## INFORMATION GIVEN
————————
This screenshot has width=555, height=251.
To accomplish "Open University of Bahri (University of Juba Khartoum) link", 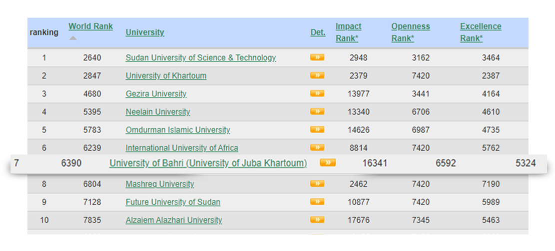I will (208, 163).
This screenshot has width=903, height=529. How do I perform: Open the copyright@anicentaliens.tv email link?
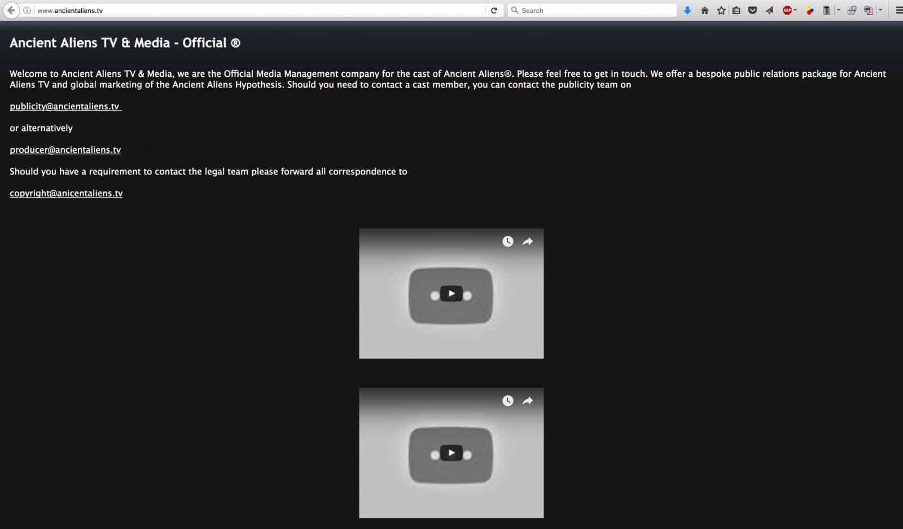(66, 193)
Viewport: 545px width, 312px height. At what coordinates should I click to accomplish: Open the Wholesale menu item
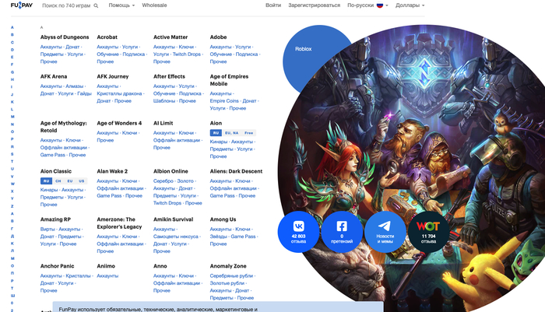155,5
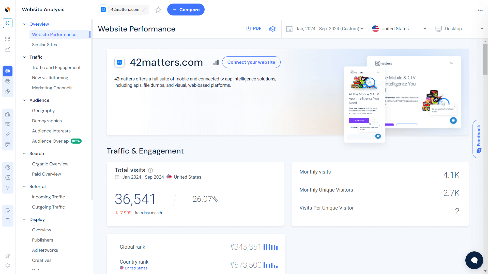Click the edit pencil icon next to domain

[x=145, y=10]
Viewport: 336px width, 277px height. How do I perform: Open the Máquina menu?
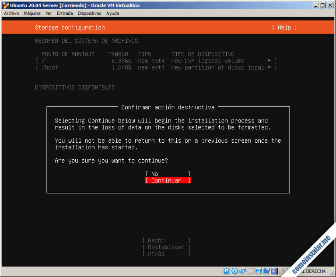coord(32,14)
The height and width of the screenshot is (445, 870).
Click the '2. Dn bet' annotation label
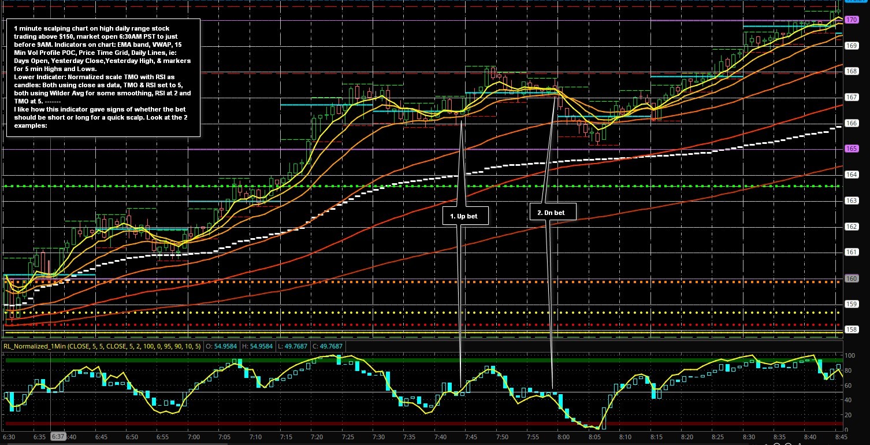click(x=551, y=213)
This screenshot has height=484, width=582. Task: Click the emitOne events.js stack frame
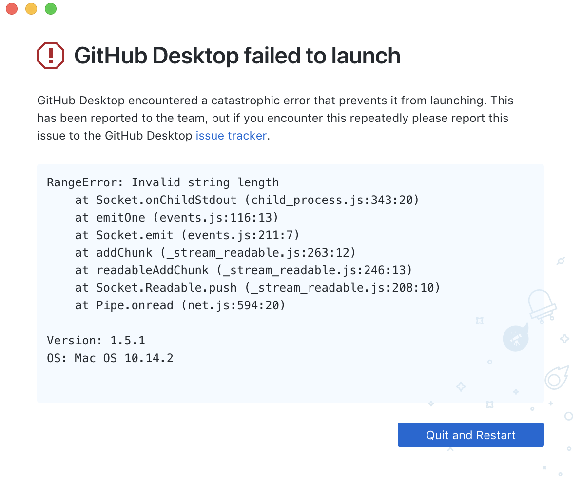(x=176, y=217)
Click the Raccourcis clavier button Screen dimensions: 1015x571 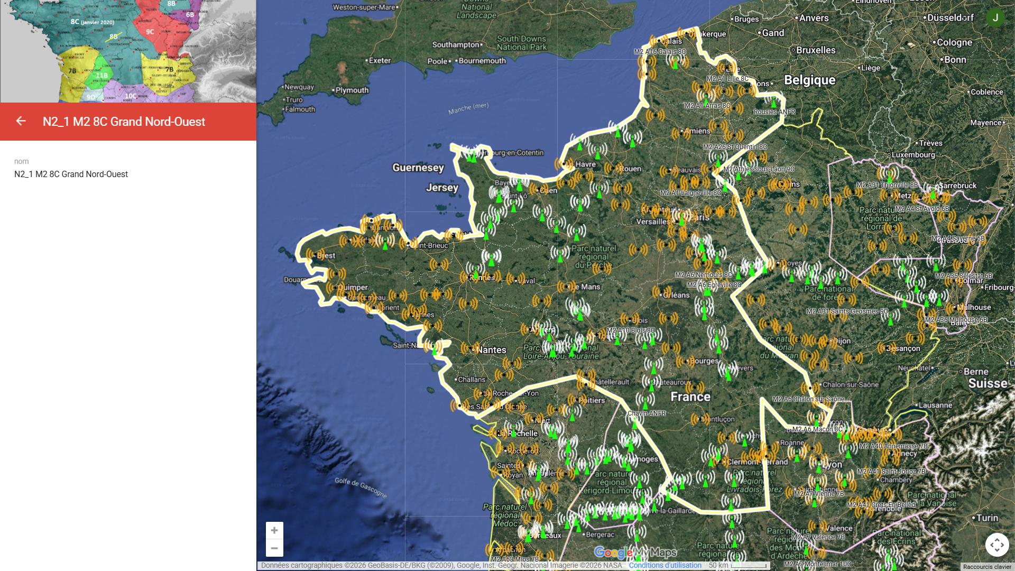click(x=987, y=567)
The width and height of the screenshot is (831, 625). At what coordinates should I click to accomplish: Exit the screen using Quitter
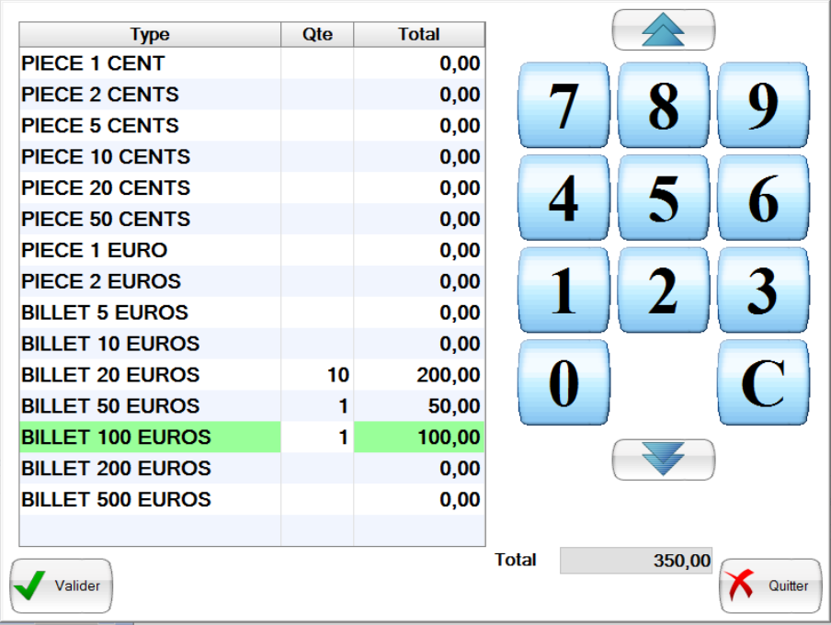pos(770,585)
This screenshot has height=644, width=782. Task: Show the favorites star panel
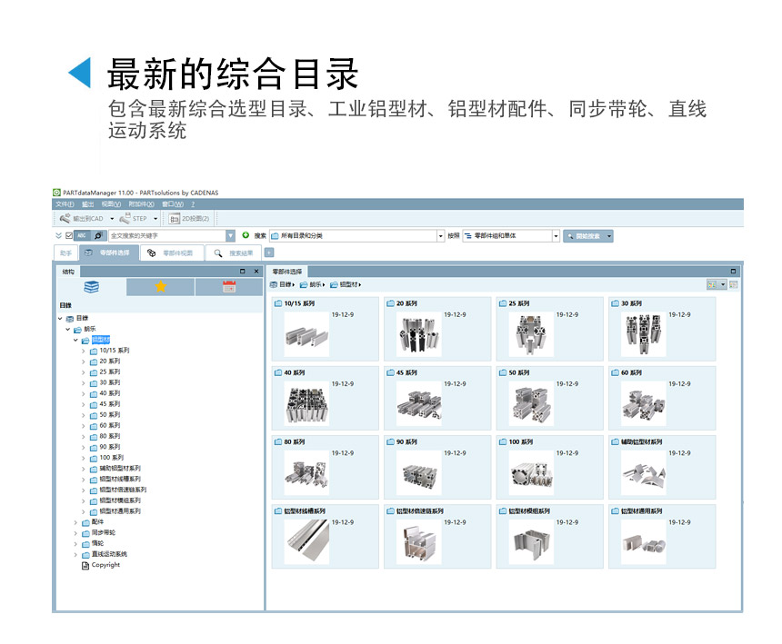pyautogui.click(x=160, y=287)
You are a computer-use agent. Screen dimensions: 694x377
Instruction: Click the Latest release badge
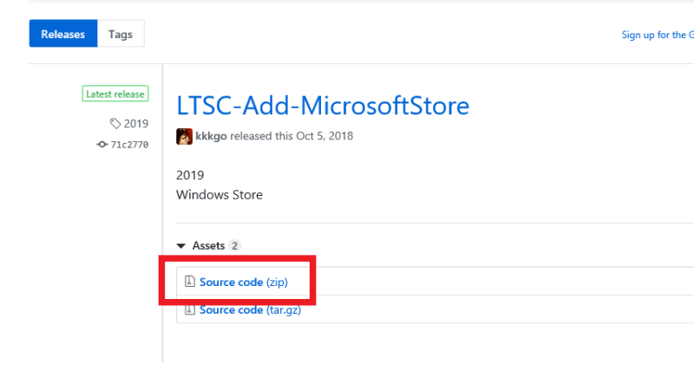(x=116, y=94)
————————
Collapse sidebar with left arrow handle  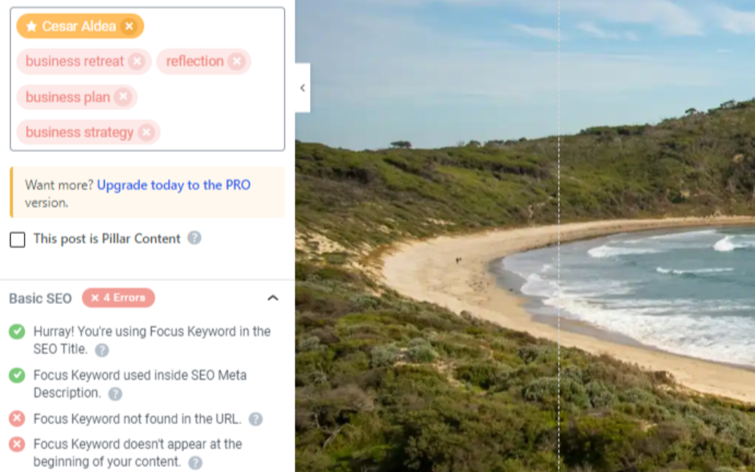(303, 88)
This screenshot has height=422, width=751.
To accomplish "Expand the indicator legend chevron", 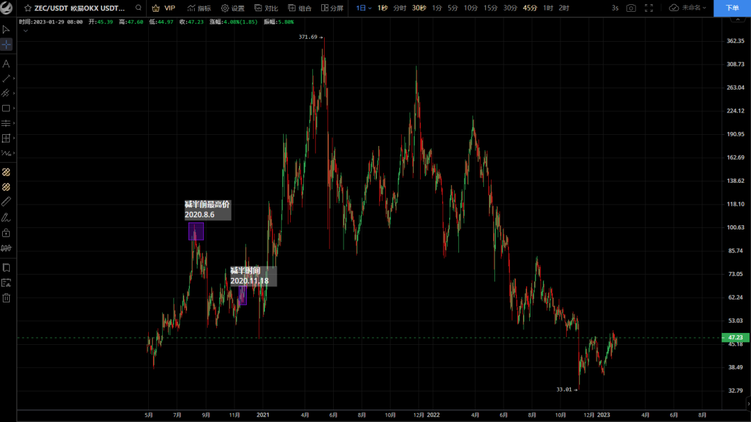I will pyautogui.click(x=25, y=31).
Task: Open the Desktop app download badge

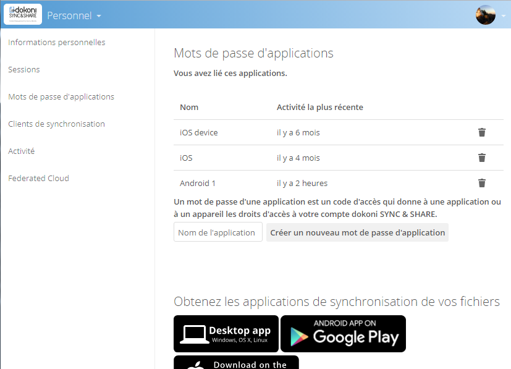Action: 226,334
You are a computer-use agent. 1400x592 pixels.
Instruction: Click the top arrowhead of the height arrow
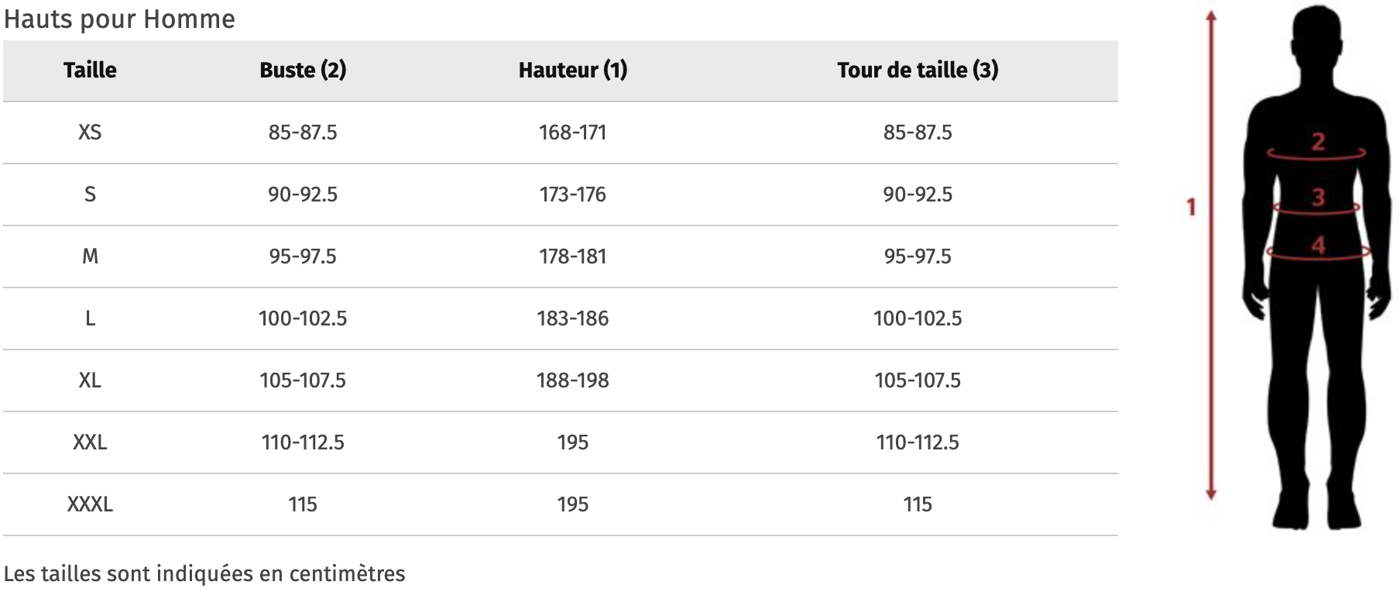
————————
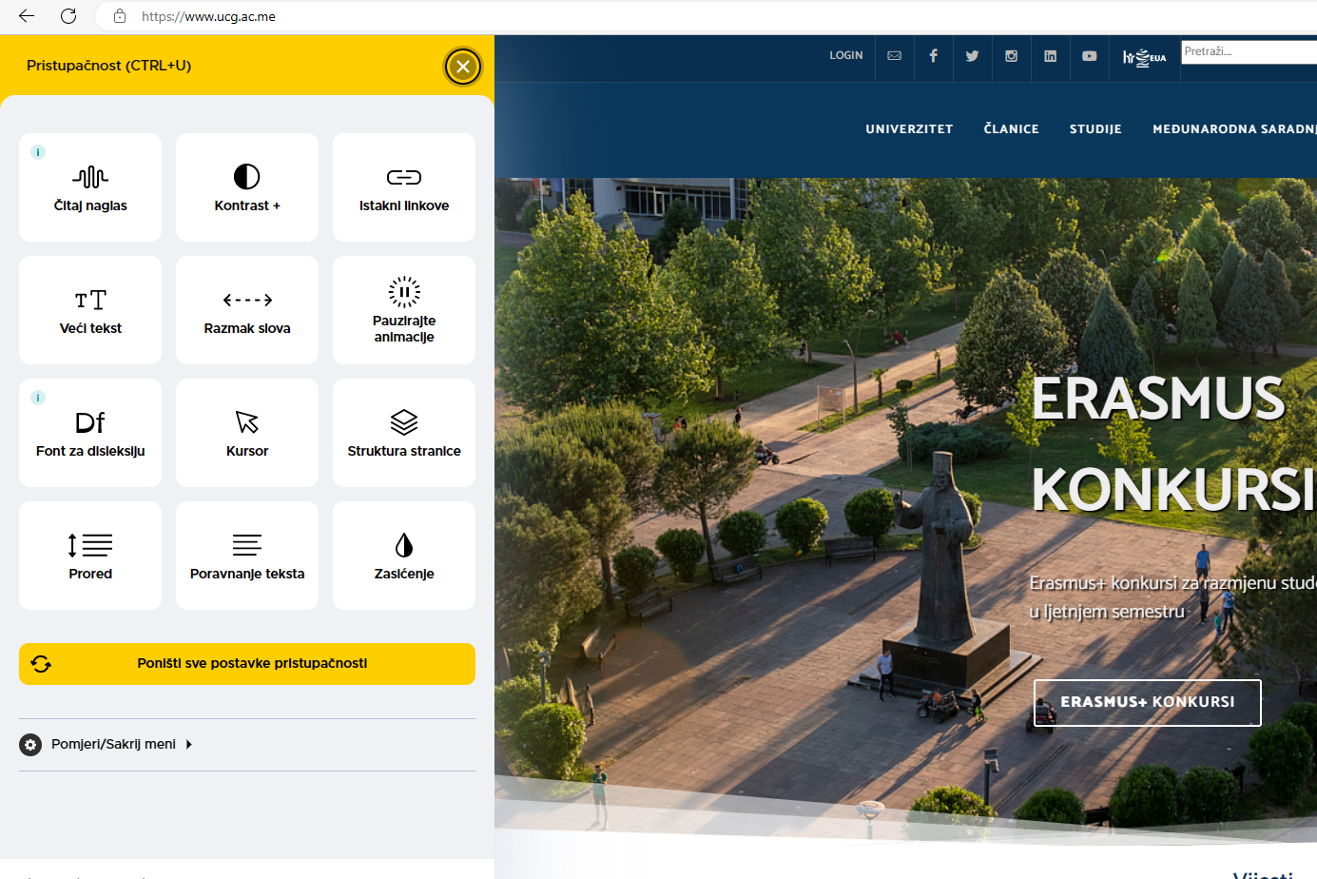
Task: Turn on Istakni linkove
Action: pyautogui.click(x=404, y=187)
————————
## EXERCISE DETAILS
Copy each line of the listing in which the word "computer" can be found.

## YOUR SOLUTION
You are a computer-use agent. Screen dimensions: 694x377
You are a computer-use agent. 1400x592 pixels.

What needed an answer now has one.